Congress this week confronts a dilemma none of us ever wants to face, a choice between two distasteful, unpopular and potentially ruinous courses. The House of Representatives on Monday took the riskiest and we believe the unwisest course when a majority defeated the Bush administration’s $700 billion bailout of troubled banks. It will have another chance tomorrow, and all of us should pray that courage prevails.
It is worth noting that Arkansas’ delegation in the House, a Republican and three Democrats, voted for the package and in a remarkable show of unity issued a joint statement. When has that ever happened?
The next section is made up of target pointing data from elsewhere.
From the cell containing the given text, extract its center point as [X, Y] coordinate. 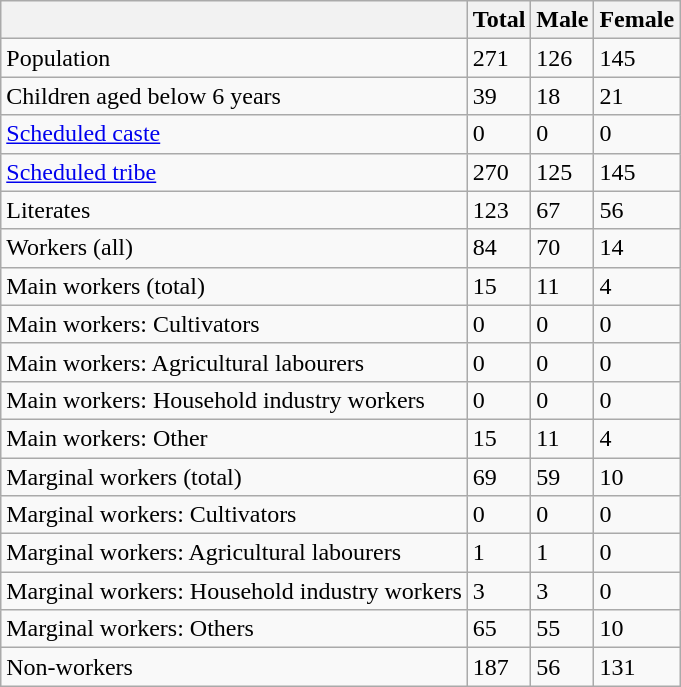
21 [637, 96]
Main workers: Other [234, 438]
Marginal workers: Others [234, 629]
Total [499, 20]
187 [499, 667]
65 [499, 629]
Marginal workers: Cultivators [234, 515]
59 [562, 477]
131 [637, 667]
125 [562, 172]
14 [637, 248]
55 [562, 629]
271 [499, 58]
Main workers: Agricultural labourers [234, 362]
84 [499, 248]
Marginal workers: Agricultural labourers [234, 553]
Marginal workers: Household industry workers [234, 591]
18 [562, 96]
39 [499, 96]
Main workers: Cultivators [234, 324]
Main workers: Household industry workers [234, 400]
70 [562, 248]
Male [562, 20]
Scheduled caste [234, 134]
270 [499, 172]
Children aged below 6 years [234, 96]
Literates [234, 210]
Workers (all) [234, 248]
Scheduled tribe [234, 172]
Non-workers [234, 667]
Female [637, 20]
126 [562, 58]
Marginal workers (total) [234, 477]
69 [499, 477]
67 [562, 210]
Population [234, 58]
Main workers (total) [234, 286]
123 [499, 210]
Determine the (x, y) coordinate at the center of the cell enclosing the given text.  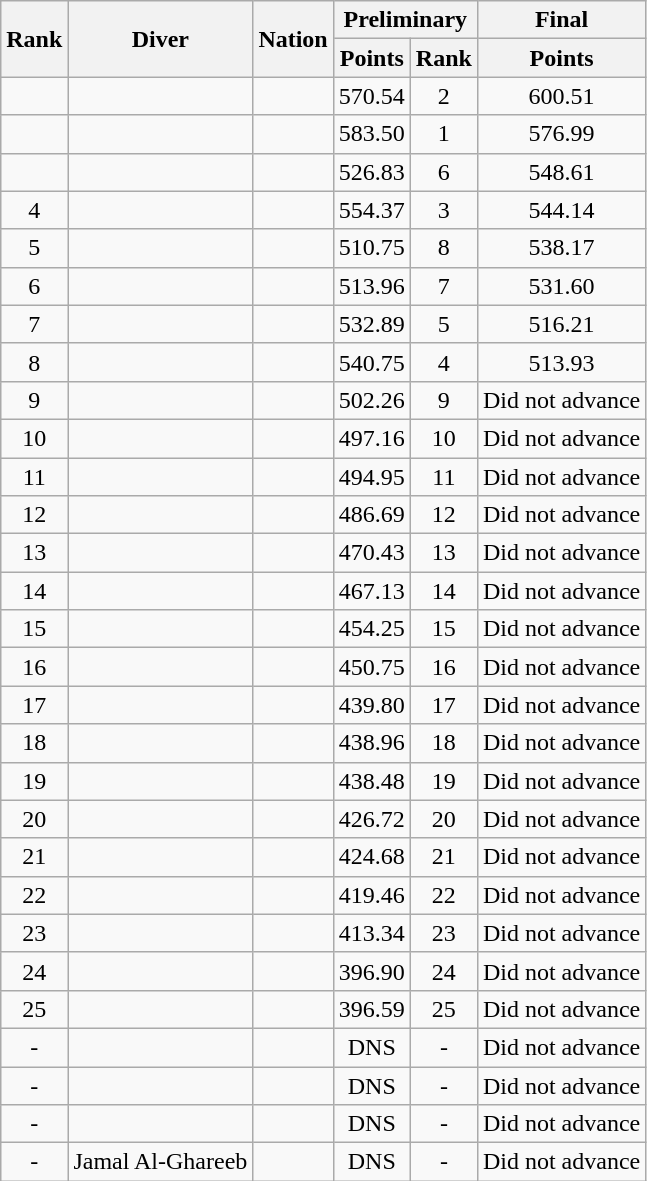
450.75 (372, 667)
583.50 (372, 134)
510.75 (372, 248)
516.21 (561, 324)
3 (444, 210)
497.16 (372, 438)
494.95 (372, 477)
413.34 (372, 933)
532.89 (372, 324)
396.59 (372, 1009)
470.43 (372, 553)
570.54 (372, 96)
Preliminary (405, 20)
438.96 (372, 743)
426.72 (372, 819)
513.96 (372, 286)
438.48 (372, 781)
548.61 (561, 172)
531.60 (561, 286)
540.75 (372, 362)
419.46 (372, 895)
467.13 (372, 591)
396.90 (372, 971)
Jamal Al-Ghareeb (160, 1162)
2 (444, 96)
1 (444, 134)
538.17 (561, 248)
526.83 (372, 172)
502.26 (372, 400)
Nation (293, 39)
554.37 (372, 210)
544.14 (561, 210)
513.93 (561, 362)
Diver (160, 39)
424.68 (372, 857)
439.80 (372, 705)
Final (561, 20)
454.25 (372, 629)
576.99 (561, 134)
486.69 (372, 515)
600.51 (561, 96)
No one can be even vaguely confident that the bailout will work — that is, that it will restore enough liquidity in the banking system to break up the thrombosis in the credit market. If it doesn’t, we are headed for deep trouble indeed, all of us. Without credit, the American economy will grind to a standstill and so perhaps will the major economies of the world, which have absorbed part of our bad debts. We have had global recessions before, and two global depressions, and we do not want to go there.
So a vote for the bailout is a huge political risk for members of Congress who are running for re-election in five weeks. All of us, conservative and liberal alike, have a not wholly irrational horror of using our tax dollars to rescue men and institutions whose greed and carelessness put the country in such peril. The politically safer course is to vote no and hope that the disorder does not visibly worsen by Nov. 4, election day. Every member of Sen. John McCain’s home-state delegation and nearly all from George W. Bush’s Texas took the safer route and voted against their leaders.
For once we are convinced that we elect sturdier sorts in Arkansas. Their constituents are no happier about a financial bailout than Texans and Arizonans, although it doubtless helps that none of the four here has a serious race on his hands.
Whatever the chances are that the massive government purchase of bad debts will work, they are odds that any patriotic lawmaker ought to take. If the chances were only one in three that credit would be unlocked, it would be worth the risk. Who, after all, would thoughtfully choose the odds for a global depression?